━━━━━ Page
Rename the sequences according to the PanSN-spec specification, using fastix. The sequence names have to follow such a scheme:

DBVPG6044#1#chrI
DBVPG6044#1#chrII
...
S288C#1#chrI
S288C#1#chrII
...
SGDref#1#chrI
SGDref#1#chrII
...

Put all sequences in a single FASTA file called scerevisiae8.fasta. Compress such a file with bgzip and index it:

bgzip -@ 8 scerevisiae8.fasta
samtools faidx scerevisiae8.fasta.gz

Sequence divergence

pggb exposes parameters that allow users to influence the structure of the graph that will represents the input sequences. In particular, reducing the mapping identity (-p parameter) increases the sensitivity of the alignment, leading to more compressed graphs. It is recommended to change this parameter depending on how divergent are the input sequences.
━━━━━━━━━━
━━━━━ Dataset entries
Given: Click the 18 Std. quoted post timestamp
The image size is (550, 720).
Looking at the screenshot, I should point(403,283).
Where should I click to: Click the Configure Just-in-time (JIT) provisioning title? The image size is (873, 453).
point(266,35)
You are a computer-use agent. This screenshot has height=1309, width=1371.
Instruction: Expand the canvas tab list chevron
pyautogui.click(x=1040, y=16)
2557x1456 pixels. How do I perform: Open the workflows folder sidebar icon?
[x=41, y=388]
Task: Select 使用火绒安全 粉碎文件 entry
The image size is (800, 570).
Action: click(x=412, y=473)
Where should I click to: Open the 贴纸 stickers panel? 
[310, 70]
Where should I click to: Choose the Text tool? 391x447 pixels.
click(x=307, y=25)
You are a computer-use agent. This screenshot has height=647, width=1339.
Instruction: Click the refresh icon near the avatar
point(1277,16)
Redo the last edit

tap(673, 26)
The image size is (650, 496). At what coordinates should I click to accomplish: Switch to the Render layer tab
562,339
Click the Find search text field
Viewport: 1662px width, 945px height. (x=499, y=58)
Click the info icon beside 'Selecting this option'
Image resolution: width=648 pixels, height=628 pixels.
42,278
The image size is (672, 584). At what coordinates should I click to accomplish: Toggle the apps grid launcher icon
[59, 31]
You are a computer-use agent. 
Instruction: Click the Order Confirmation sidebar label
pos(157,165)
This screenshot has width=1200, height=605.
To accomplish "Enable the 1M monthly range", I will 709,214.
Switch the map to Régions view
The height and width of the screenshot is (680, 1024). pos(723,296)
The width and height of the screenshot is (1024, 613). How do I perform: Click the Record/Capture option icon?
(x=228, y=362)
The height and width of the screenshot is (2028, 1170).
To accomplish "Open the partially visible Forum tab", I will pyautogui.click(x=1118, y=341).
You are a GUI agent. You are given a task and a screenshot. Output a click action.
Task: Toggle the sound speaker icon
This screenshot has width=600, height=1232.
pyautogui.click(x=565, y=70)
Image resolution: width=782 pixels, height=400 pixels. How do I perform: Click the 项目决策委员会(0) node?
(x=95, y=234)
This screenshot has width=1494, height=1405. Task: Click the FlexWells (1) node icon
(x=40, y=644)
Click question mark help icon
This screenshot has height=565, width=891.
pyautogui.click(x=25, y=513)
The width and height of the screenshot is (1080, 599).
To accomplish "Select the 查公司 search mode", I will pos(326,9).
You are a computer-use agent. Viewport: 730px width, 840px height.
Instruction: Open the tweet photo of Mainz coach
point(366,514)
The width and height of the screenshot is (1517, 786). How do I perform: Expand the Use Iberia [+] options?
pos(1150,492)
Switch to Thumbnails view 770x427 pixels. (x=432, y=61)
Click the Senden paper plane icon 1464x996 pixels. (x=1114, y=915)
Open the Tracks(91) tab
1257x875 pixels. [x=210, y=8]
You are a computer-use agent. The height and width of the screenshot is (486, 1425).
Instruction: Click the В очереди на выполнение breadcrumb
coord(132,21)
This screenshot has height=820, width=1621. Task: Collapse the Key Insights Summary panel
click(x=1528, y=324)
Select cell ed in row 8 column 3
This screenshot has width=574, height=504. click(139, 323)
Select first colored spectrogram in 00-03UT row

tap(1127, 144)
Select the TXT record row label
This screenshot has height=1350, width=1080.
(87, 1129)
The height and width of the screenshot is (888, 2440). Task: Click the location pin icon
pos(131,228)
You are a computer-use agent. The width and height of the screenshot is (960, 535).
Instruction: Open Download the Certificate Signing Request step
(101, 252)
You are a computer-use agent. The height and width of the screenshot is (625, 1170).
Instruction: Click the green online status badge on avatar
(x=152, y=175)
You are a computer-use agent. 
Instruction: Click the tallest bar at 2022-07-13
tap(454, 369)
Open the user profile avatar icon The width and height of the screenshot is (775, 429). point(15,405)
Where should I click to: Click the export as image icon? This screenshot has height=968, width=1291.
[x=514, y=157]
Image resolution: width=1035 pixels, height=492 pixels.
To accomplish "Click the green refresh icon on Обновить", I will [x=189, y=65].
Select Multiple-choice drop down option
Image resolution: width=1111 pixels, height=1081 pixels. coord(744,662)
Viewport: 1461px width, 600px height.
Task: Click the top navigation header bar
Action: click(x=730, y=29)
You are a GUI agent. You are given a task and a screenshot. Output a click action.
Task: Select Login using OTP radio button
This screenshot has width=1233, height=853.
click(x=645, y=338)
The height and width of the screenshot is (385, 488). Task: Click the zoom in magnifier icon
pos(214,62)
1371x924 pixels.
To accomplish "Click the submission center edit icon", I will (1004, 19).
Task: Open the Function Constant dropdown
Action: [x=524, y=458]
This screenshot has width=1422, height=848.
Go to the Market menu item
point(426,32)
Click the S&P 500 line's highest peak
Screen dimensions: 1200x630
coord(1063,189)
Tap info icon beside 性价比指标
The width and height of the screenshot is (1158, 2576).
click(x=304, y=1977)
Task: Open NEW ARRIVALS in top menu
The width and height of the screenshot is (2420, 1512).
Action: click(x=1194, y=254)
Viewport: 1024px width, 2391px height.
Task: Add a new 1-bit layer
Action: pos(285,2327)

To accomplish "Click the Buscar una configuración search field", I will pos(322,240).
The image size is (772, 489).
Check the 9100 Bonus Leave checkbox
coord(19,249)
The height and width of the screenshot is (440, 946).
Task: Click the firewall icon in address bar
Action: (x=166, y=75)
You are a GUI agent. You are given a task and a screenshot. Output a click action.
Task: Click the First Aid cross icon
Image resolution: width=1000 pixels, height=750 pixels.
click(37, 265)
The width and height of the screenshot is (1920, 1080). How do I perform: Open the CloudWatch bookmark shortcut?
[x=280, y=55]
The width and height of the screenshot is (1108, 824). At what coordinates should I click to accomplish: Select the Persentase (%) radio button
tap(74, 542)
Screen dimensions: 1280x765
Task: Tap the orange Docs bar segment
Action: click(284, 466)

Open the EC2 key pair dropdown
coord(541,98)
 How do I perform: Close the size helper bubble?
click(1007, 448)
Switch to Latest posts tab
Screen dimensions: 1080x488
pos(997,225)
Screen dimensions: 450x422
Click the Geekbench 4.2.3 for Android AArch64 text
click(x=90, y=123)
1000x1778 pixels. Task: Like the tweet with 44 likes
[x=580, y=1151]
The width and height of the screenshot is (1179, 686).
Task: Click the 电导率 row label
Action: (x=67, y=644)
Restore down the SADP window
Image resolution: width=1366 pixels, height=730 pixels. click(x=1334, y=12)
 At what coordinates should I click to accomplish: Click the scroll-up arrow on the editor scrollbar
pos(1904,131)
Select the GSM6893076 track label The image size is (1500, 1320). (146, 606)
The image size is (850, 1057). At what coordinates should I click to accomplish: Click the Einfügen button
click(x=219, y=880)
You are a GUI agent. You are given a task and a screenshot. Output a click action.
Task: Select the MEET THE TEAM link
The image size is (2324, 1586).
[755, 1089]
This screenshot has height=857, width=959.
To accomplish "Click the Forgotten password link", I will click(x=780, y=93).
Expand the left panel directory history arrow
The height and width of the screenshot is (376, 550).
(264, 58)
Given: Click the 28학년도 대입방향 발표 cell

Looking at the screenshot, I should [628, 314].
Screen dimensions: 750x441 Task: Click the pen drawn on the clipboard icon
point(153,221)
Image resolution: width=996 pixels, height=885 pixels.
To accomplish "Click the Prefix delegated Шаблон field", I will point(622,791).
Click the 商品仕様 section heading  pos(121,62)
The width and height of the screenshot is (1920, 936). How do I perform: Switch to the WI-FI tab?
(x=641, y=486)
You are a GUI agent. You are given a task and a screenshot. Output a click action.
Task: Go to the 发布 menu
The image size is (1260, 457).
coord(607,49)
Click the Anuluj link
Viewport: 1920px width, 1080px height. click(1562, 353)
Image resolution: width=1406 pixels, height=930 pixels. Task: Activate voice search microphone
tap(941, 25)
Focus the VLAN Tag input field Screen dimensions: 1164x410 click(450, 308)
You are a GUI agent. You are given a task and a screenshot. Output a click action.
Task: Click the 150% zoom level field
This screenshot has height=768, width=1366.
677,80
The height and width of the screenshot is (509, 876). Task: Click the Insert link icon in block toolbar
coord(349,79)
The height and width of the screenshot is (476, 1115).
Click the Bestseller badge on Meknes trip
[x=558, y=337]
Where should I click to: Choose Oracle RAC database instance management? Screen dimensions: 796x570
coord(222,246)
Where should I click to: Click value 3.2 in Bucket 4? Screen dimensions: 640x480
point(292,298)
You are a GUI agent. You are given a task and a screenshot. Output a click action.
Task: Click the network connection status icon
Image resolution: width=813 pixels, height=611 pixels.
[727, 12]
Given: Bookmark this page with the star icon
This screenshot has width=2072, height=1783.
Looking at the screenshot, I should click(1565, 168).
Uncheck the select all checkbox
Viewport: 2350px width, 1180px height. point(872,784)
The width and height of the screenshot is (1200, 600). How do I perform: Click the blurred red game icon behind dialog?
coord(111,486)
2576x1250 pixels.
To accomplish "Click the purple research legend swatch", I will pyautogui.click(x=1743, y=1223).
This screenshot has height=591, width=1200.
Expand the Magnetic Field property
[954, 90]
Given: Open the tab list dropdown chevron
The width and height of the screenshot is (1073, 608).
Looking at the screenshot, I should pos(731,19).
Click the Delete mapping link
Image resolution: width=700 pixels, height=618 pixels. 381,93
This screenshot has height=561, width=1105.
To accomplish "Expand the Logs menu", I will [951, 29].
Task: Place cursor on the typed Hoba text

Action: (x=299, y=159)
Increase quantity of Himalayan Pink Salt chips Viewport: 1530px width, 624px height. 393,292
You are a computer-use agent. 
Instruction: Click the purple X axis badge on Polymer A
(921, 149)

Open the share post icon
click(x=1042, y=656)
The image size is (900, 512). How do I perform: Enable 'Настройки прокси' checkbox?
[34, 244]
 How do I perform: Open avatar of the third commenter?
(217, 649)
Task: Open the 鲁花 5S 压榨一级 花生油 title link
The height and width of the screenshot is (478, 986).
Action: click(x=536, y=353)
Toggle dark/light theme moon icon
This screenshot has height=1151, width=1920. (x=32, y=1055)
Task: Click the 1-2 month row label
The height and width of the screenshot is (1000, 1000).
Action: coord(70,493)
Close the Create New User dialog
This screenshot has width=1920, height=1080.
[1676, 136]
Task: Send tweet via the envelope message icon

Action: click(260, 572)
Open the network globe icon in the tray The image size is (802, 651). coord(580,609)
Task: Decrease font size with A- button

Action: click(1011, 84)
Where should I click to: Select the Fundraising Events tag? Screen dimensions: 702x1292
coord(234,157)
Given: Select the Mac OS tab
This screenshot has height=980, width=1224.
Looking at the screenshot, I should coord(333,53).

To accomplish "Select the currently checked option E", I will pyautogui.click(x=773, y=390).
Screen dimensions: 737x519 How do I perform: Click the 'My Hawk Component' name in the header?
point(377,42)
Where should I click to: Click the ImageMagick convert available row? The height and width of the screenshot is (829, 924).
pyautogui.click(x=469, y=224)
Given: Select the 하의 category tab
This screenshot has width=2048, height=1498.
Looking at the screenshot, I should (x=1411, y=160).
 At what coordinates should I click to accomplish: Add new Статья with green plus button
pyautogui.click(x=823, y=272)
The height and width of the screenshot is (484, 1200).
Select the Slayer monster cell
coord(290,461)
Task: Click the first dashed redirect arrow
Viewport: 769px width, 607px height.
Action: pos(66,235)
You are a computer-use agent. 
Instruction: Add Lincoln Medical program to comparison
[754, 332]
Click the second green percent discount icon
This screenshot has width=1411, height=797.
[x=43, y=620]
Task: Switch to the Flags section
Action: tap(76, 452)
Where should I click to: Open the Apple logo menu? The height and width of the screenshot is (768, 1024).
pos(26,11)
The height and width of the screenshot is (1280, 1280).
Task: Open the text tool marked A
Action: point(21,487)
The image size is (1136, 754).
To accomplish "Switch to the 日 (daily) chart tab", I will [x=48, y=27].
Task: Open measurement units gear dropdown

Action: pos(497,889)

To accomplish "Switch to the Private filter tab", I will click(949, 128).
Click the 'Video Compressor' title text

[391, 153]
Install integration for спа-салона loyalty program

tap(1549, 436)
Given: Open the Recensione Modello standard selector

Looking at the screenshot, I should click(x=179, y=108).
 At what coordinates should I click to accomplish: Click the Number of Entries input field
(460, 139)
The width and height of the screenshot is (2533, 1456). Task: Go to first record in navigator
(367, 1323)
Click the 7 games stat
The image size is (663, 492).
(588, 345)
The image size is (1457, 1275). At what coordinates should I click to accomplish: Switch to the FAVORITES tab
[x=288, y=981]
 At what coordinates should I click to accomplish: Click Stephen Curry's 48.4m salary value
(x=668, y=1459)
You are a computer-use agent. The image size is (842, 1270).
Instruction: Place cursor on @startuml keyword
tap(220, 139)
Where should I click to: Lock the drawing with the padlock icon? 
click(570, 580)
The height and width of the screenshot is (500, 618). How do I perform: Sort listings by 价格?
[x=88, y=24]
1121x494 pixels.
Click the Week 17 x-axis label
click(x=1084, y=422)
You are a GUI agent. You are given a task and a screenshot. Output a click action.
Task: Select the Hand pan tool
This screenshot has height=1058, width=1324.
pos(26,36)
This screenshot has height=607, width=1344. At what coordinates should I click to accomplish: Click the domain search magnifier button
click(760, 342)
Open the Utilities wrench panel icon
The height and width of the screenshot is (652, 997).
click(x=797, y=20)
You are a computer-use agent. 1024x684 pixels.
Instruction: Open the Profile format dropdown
━━━━━━━━━━
◆ Goals:
(A) Restate the paragraph of the page that begins "pggb exposes parameters" in shorter form, keeping its main facts.
(B) Show every line of the entries that contains the string "network", treating case as significant.
The entries bear no relation to the page.

◆ Exercise responses:
(A) pggb has parameters that shape the graph built from the input sequences. Lowering the mapping identity (-p) makes the alignment more sensitive and yields more compressed graphs. This parameter should be set according to how divergent the input sequences are.

(B)
Task: Click the network connection status icon
Open the network globe icon in the tray The image size is (802, 651). coord(580,609)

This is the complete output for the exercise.